> [PROBLEM DETAILS]:
Starting with the line containing "Where should I click to: Select the magnet" and continuing through the line containing "pos(134,78)", render those lines of the records as a numbered list. Skip blank lines and leave the pictures out.

(Entries on where items appear)
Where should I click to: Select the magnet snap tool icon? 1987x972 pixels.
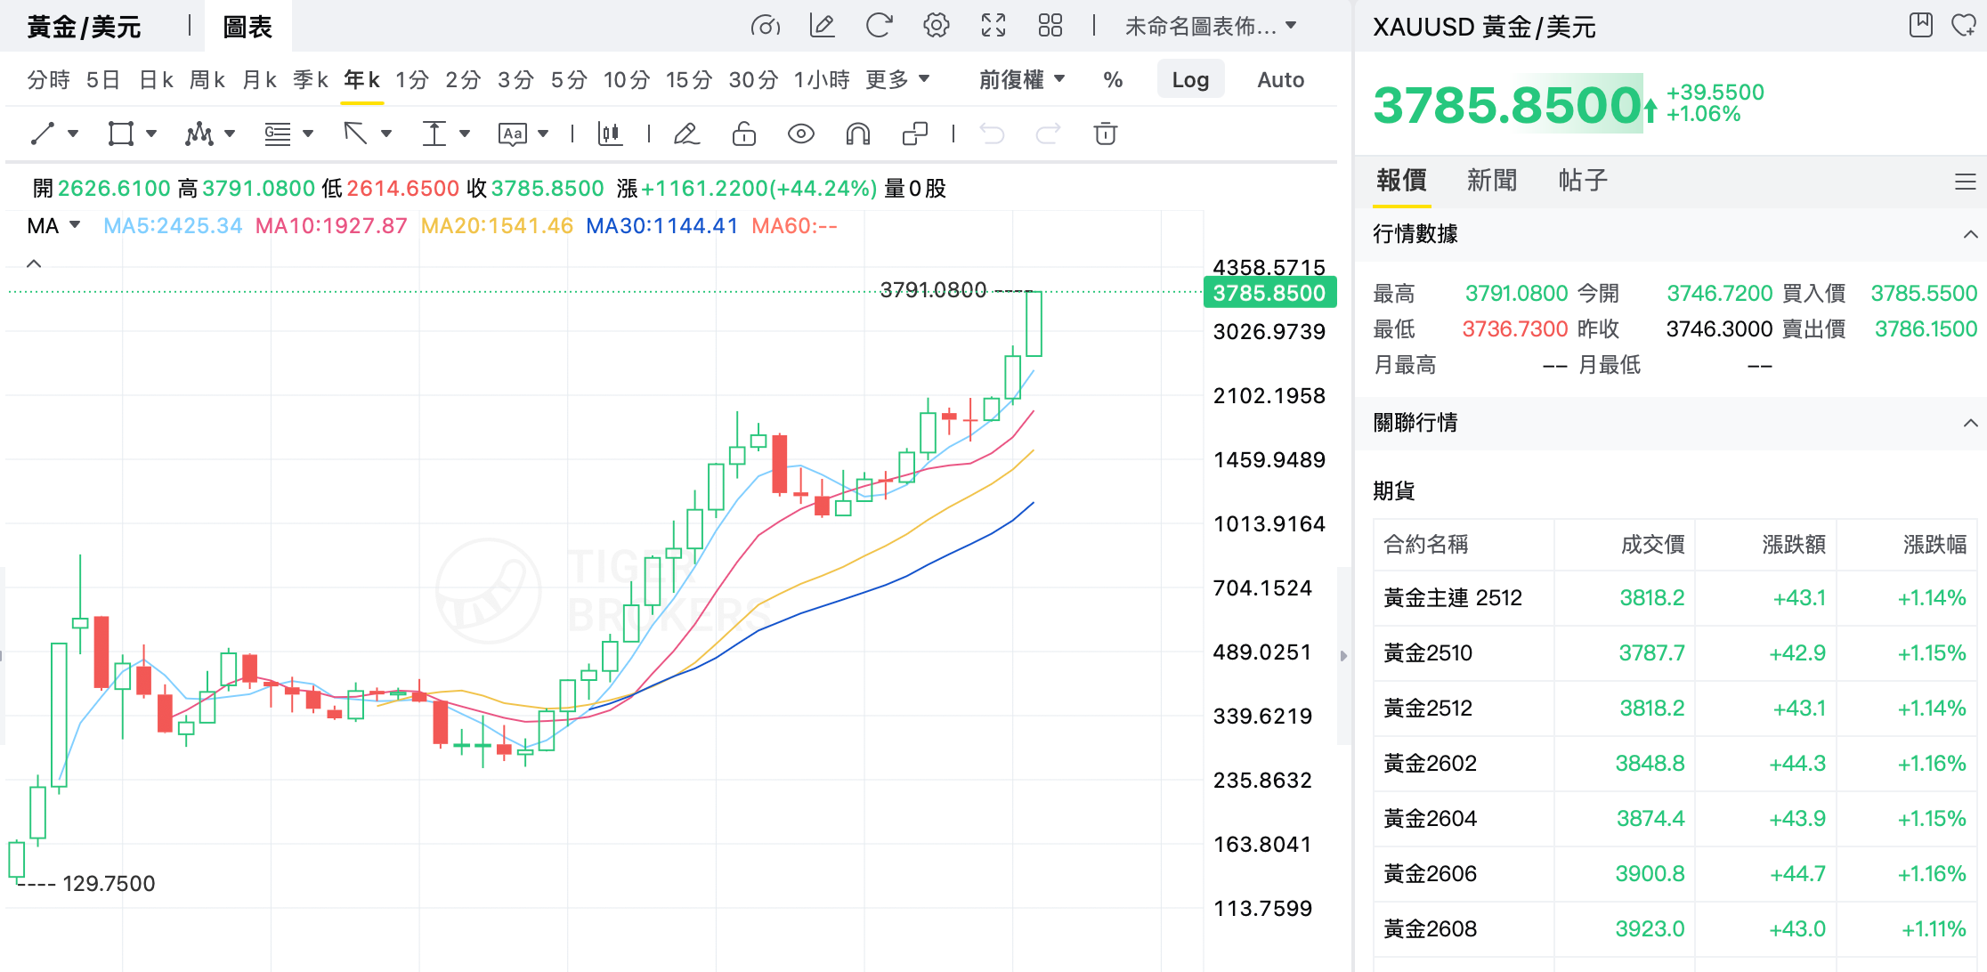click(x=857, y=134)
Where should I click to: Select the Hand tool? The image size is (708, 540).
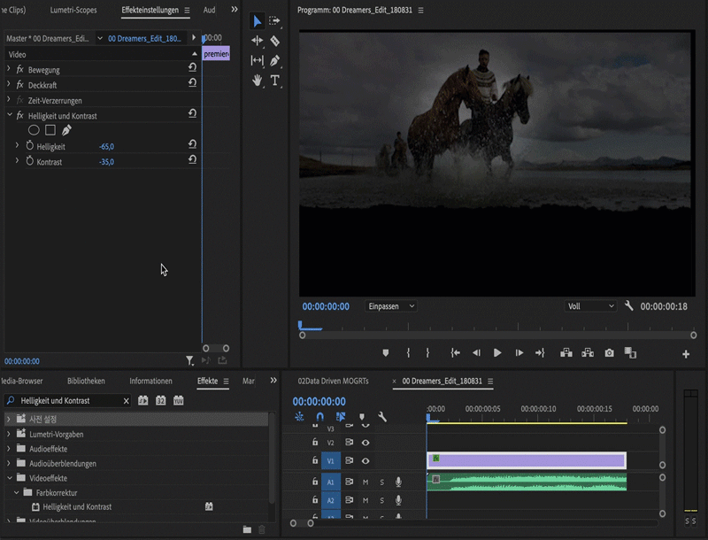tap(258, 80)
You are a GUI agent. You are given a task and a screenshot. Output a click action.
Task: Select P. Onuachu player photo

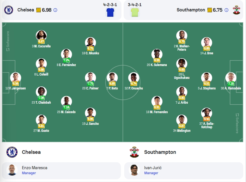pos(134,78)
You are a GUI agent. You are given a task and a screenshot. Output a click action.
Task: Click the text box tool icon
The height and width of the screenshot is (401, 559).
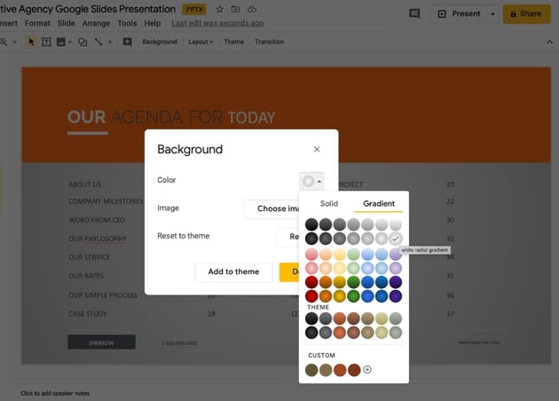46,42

==

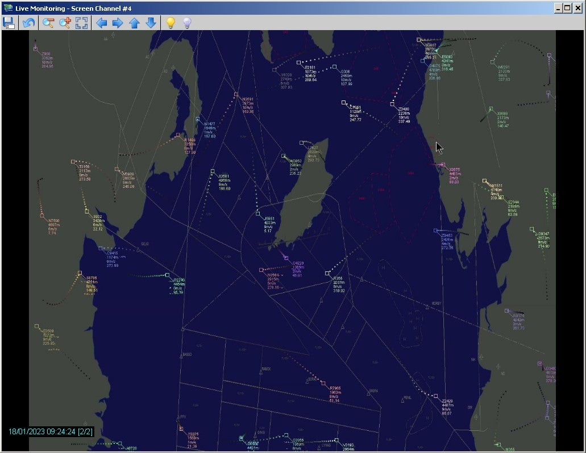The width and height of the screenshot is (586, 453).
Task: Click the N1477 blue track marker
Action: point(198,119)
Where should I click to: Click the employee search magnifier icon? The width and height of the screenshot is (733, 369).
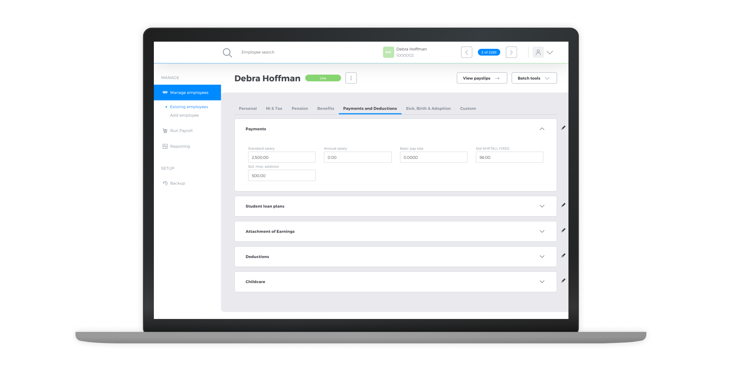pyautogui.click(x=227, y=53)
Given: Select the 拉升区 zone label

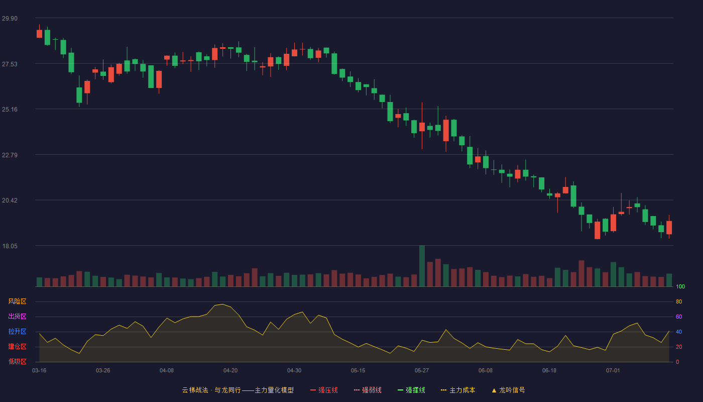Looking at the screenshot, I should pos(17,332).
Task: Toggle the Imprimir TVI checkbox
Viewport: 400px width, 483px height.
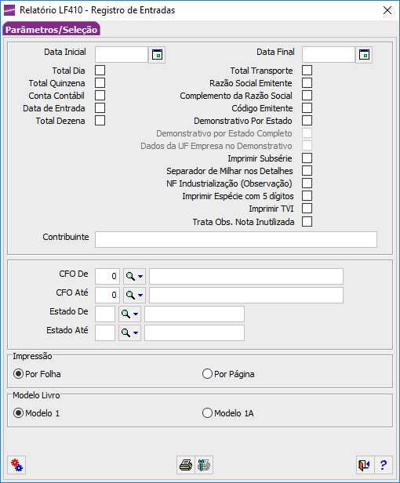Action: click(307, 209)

> [ANSWER TO THE PROBLEM]:
1. Where should I click to: Select the magnet snap tool icon? 1987x972 pixels.
2. click(x=857, y=134)
3. Where should I click to: Select the Hand tool? The image size is (708, 540).
4. tap(258, 80)
5. You are a GUI agent. You are given a task and a screenshot. Output a click action.
6. Task: Select P. Onuachu player photo
7. pos(134,78)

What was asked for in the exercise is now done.